WORK TASK
Transcribe the stretch of entries below from the line with "The width and height of the screenshot is (928, 588)." through the line with "You are a computer-use agent. Image", exactly and with both ends included; leave out all other lines.

Items from a dataset
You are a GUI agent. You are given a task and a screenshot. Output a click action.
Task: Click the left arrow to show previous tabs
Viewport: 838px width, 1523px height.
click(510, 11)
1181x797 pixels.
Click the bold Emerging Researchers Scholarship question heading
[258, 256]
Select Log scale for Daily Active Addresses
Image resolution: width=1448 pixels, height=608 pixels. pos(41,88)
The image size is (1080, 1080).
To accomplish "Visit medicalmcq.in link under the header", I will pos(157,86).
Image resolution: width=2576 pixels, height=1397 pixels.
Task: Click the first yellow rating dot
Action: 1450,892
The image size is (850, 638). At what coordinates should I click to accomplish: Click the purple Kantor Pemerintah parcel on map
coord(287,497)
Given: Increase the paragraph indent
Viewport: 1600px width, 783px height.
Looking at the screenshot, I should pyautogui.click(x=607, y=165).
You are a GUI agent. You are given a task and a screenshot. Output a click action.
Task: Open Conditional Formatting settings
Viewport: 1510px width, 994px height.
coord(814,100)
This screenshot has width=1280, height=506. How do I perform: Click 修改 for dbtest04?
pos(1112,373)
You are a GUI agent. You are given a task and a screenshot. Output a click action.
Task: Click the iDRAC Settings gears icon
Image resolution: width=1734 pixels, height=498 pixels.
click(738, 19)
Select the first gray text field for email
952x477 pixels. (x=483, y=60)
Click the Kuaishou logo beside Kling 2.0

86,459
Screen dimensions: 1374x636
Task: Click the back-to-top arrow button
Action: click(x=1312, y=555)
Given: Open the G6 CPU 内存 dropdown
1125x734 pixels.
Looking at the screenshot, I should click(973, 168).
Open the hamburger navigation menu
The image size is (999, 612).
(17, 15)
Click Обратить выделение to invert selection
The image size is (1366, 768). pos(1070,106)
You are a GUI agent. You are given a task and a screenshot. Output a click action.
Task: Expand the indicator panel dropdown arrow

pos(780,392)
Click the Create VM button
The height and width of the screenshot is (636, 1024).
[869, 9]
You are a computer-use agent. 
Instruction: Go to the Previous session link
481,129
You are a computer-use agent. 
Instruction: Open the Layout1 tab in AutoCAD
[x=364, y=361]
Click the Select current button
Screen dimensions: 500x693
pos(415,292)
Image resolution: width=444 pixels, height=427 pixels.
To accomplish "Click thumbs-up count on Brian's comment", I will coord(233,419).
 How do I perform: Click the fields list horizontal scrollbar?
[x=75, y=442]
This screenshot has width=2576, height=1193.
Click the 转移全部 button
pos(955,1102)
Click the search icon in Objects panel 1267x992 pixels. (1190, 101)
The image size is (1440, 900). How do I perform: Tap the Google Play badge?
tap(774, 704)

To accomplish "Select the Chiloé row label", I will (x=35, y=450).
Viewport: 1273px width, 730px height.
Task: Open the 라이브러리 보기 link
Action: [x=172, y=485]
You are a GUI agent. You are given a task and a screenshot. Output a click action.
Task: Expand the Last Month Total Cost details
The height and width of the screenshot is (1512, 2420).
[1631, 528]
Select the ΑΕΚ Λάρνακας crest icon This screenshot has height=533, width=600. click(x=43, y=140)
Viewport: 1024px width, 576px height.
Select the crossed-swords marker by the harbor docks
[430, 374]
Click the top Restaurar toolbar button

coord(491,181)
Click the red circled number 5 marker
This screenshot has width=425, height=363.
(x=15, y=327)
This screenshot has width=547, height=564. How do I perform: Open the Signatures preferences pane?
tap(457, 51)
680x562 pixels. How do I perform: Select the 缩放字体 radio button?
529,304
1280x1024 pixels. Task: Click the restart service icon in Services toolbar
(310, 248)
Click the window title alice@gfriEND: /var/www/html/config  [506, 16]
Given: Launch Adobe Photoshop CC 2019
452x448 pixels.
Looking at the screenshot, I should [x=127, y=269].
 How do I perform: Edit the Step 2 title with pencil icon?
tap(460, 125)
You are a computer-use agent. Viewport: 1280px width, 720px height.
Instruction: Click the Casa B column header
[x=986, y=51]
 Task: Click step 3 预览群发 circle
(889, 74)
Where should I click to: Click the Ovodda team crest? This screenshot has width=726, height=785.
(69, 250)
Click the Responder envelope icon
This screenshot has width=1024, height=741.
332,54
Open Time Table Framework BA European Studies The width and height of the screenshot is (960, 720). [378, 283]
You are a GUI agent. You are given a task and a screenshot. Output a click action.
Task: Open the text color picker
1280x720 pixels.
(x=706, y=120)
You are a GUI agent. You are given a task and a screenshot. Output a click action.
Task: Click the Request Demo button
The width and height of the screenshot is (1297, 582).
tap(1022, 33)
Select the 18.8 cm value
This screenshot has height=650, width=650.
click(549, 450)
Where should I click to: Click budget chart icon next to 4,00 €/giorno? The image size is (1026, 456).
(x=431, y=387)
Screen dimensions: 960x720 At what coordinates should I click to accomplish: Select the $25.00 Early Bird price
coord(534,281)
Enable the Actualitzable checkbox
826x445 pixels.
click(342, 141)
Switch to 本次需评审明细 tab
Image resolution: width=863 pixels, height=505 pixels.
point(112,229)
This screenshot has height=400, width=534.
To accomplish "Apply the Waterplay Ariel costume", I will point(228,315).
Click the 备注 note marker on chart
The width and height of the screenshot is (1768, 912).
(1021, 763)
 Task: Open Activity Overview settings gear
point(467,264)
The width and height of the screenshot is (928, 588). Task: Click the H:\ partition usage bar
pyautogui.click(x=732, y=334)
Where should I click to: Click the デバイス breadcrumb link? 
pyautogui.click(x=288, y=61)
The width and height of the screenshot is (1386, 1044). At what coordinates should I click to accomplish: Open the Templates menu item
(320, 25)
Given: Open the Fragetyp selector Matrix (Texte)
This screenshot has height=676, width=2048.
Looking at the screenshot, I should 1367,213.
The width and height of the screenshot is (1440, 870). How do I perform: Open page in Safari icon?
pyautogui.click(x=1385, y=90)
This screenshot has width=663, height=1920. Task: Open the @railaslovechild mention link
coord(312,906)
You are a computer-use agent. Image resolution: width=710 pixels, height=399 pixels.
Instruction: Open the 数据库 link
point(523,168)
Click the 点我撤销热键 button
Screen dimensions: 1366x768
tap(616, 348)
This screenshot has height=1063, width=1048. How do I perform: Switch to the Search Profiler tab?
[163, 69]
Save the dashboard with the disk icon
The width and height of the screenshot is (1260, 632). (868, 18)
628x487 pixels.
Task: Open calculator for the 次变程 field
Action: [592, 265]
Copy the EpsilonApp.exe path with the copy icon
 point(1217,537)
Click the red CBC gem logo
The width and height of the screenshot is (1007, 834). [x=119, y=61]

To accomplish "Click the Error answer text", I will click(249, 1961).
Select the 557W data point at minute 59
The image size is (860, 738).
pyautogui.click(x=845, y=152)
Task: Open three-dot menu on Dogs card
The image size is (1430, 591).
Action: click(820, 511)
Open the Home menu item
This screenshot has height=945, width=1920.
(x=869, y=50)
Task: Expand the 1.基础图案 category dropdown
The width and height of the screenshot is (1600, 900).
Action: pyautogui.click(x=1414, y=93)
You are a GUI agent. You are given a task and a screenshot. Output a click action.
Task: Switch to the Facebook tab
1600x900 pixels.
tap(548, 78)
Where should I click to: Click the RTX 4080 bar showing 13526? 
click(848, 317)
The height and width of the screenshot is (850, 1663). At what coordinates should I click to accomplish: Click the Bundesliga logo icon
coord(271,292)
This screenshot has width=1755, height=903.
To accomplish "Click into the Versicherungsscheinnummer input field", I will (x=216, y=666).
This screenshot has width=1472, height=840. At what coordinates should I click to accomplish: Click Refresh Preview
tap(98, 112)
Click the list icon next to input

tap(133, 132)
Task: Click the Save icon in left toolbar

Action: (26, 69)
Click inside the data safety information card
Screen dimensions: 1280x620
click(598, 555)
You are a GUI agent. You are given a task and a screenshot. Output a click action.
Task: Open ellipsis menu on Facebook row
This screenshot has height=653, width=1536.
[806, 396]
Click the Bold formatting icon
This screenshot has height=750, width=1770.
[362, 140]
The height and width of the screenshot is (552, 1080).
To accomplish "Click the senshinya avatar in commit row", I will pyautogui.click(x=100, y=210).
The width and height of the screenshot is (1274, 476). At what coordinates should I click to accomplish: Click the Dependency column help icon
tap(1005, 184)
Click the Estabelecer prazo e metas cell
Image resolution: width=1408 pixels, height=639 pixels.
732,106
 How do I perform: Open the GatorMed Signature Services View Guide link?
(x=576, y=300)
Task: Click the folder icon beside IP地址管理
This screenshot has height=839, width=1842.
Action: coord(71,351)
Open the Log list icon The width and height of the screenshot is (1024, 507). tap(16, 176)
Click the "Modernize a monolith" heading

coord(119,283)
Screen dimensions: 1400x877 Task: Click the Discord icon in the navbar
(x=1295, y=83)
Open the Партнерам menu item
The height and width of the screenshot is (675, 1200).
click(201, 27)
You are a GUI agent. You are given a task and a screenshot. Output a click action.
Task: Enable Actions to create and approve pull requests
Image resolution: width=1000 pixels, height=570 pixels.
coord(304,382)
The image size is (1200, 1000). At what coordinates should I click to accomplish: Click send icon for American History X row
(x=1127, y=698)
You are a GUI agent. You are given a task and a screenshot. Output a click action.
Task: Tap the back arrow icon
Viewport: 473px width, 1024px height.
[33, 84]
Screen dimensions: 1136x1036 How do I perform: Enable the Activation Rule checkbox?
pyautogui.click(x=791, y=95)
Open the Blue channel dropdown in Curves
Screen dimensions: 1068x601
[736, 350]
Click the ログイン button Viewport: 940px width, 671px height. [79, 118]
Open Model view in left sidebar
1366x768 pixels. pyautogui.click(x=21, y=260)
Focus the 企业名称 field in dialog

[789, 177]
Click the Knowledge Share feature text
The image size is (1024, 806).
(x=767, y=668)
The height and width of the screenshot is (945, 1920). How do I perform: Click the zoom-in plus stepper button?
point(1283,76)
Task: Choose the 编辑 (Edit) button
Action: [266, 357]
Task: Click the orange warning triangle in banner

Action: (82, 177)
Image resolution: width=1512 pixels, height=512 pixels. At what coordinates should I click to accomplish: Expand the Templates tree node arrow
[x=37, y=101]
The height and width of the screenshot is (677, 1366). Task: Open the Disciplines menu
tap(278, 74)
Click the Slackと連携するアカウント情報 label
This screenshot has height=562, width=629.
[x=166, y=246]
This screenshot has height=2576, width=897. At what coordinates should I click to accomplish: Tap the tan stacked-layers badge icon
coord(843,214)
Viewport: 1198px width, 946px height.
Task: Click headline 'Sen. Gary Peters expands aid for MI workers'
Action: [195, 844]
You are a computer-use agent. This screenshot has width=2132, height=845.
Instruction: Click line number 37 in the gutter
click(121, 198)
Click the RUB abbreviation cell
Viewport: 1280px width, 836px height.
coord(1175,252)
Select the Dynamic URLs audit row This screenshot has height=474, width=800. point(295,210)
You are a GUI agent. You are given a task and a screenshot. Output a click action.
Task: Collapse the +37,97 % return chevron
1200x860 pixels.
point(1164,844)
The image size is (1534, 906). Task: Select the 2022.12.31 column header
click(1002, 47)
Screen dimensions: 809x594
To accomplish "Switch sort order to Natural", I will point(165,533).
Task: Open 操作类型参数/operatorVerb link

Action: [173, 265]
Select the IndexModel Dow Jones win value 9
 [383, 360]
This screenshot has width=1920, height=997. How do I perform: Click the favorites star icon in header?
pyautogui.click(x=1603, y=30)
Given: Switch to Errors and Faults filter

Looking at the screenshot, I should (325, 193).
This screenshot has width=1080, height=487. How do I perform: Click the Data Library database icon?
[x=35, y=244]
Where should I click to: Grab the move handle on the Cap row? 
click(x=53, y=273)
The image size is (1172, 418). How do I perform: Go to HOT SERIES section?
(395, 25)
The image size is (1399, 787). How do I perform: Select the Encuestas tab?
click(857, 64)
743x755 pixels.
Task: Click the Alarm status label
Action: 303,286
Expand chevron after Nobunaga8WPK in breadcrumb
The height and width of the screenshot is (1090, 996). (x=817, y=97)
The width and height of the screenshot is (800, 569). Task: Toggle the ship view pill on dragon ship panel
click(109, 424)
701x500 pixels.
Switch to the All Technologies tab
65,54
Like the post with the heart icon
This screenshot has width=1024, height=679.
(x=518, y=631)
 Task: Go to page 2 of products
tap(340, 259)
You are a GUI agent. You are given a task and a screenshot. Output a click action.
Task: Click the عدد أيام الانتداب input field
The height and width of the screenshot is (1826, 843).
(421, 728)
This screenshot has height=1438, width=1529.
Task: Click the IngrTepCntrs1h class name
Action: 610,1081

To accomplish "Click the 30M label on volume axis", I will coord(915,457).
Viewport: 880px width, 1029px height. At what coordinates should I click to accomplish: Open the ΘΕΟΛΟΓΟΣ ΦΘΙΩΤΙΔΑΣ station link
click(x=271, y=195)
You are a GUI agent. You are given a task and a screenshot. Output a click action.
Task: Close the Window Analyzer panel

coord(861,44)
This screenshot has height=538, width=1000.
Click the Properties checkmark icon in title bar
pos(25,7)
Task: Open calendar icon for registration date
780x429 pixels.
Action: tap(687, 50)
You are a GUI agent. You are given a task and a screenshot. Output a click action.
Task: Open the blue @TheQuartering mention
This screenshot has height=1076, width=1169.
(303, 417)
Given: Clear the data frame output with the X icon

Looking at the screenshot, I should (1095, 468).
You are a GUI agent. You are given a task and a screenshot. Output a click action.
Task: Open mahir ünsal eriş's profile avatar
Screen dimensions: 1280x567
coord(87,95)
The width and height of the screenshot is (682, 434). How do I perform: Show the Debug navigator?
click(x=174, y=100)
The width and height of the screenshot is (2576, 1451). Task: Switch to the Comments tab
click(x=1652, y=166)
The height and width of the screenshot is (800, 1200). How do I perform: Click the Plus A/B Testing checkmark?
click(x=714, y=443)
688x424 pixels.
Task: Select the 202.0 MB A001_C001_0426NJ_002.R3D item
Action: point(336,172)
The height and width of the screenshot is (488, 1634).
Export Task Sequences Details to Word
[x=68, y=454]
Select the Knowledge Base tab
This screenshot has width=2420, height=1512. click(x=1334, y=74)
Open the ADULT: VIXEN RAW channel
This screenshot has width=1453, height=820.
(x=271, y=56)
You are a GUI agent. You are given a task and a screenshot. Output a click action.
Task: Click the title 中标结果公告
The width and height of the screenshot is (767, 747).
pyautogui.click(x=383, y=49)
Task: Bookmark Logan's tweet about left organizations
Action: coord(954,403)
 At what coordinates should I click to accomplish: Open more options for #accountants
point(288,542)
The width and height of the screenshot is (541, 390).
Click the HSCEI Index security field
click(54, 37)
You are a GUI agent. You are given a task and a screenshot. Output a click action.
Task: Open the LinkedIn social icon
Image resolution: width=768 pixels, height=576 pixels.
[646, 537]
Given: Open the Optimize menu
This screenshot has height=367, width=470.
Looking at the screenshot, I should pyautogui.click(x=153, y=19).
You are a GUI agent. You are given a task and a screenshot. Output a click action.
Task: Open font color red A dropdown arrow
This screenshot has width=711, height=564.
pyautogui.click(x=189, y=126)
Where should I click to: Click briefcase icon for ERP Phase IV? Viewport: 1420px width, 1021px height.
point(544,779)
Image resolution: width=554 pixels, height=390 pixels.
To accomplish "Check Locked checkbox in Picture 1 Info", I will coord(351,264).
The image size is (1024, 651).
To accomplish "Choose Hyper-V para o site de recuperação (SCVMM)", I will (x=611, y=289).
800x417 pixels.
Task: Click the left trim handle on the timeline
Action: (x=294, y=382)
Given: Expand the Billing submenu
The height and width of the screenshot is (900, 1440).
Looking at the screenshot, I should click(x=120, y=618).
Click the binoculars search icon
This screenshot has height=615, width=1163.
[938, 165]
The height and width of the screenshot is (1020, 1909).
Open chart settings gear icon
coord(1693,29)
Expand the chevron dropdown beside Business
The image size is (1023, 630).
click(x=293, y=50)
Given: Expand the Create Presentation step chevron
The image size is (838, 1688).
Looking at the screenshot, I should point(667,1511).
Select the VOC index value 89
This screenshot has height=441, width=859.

TASK RESPONSE
The width and height of the screenshot is (928, 588). Task: Click the H:\ partition usage bar
pyautogui.click(x=732, y=334)
Where should I click to: Click the デバイス breadcrumb link? 
pyautogui.click(x=288, y=61)
The width and height of the screenshot is (1386, 1044). At what coordinates should I click to accomplish: Open the Templates menu item
(320, 25)
Given: Open the Fragetyp selector Matrix (Texte)
This screenshot has height=676, width=2048.
Looking at the screenshot, I should 1367,213.
The width and height of the screenshot is (1440, 870). How do I perform: Open page in Safari icon?
pyautogui.click(x=1385, y=90)
This screenshot has width=663, height=1920. Task: Open the @railaslovechild mention link
coord(312,906)
You are a computer-use agent. Image resolution: width=710 pixels, height=399 pixels.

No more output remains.